第87話 相談教室
「じゃあ、行ってきます」
「あ、ちょっと待ってください!」
澪をたくさん弄った後、朝ごはんであるチャーハンを食べ終え、後は玄関を開けるだけ。
そんな時に澪から呼び止められたのでなんだろうと思い、振り返った。
「蒼ニウムを補充させてください……」
澪はもじもじしながら上目遣いをしながら聞いてきた。
俺も澪ニウム摂取しようかな
俺は両腕を広げ、澪を抱きしめる素振りを見せた。
澪も、俺が抱きしめてくれるとわかり、ワンピースと言っても過言ではない俺の練習着を纏いながら、澪は俺の胸にダイブして顔を擦り付けていた。

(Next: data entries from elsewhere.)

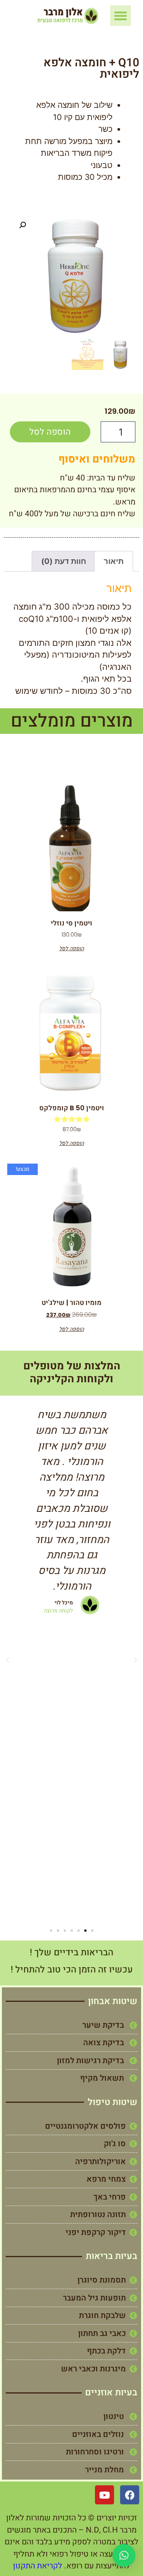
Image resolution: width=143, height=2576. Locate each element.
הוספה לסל (50, 432)
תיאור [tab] (114, 561)
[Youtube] (104, 2494)
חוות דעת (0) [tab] (63, 561)
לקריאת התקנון (37, 2566)
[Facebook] (129, 2494)
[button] (120, 15)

頭を左右に何回か振りながら俺の胸に擦り付けると、澪はとろっとした目つきで俺を見上げていた。
「っっ!」
何その目つき、俺の心臓くんがうるさくなっちゃったんだけど…可愛すぎ案件
俺はそのまま左腕を上げ、澪の頭を優しく撫でてあげた
一切俺の手は澪も綺麗な黒髪に引っかかる事がなく、撫でる事ができた。
「……モンブラン、お願いします……」
「はいじゃい」
澪は最後の確認を済ませると、俺から離れ『行ってらっしゃい』と言ってくれた。
俺も『行ってきます』と言い残し駅に向かった。
◆◆◆
「よし、配信がんばろー」
私は蒼ニウムを摂取し終え、私しかいないリビングの中で高々に腕をあげた。
まずはSNSで9時から配信しますって言ってからですね。
私はスマホで『9時から雑談配信します、よければ来てみてください』と告知して、準備にかかりました。
私は蒼君の部屋がある2階に向かうべく、階段を駆け上がりました。
みなさんに会えると考えると、少しだけ足が軽く感じました。
えっと、パソコンの電源を入れて。
パソコンのファンからの音が部屋に響きます。
ゴミ箱ってところに保管してるけど、いずれか絶対にバレますよね……早くお母さんに言ってパソコンを買いましょうか
私はゴミ箱から、配信に必要な物を取り出して、今日話す予定の雑談を考えていました。
蒼君にモンブランを買ってもらった事と……蒼君がかっこよかったのと……って蒼君は配信に出しちゃいけませんよね。
そもそも、私のことをガチ恋してる人っているのかな?
別に、Vtuberでもないんだし好きな人が居るぐらいは言ってもいいよね
私はその後も皆さんに話す予定の話題を考え、何時かな?と思い壁にかかってある時計を見ると、そこには8時50分の所に針が刺されていました。
もうこんな時間!
とりあえず、枠を立てて……
少し前までは咲茉ちゃんが居ないと配信枠なんて立てれなかったのに、今では1人でスムーズに立てれるようになり、自分の成長を感じました。
凄い…まだ始まってないのに既に7000人も待ってくれてる……
正直言って、未だに大人数相手に話をするのは慣れていません、それこそ、変な沈黙が流れると『何かいい話題』と考えてしまいます。
そんな時にコメント欄を見ると私の話題切れに合わせてるのかわかりませんが、たまたま、展開のしやすいコメントが流れます。
何回これに助けてもらったのか……
私が皆さんに感謝していると、既に始まる時間の1分前になっていました。
「落ち着いて、落ち着いて…私には蒼君が付いています……」
私は蒼君が近くにいる訳でも無いのに、蒼君がそばに居るって考えるだけで、呼吸も安定しますし、考えもクリアになります。
最早蒼君は私の精神安定剤です。
「皆さん、おはレイです」
とあるコメントがふざけて?言った挨拶をそのまま採用して言っていますが、この挨拶はセンスありだとしみじみ思います。
『おはレイ』
『おはレイです』
コメント欄もあいさつで埋め尽くされていました。
「えー、今日は雑談配信プラス少し私の悩みを皆さんに相談したいと思ってます」
コメント欄は疑問の声を上げてる者や、相談してみん?みたいな人がいました。
「その、悩みって言うのは…私って好きな人がいまして」
コメント欄はどんな人やら、俺のレイが…嘘だろとショックを受けてる人がいました。
それでも、幸いなことに、私の心にくるコメントをする人はいませんでした。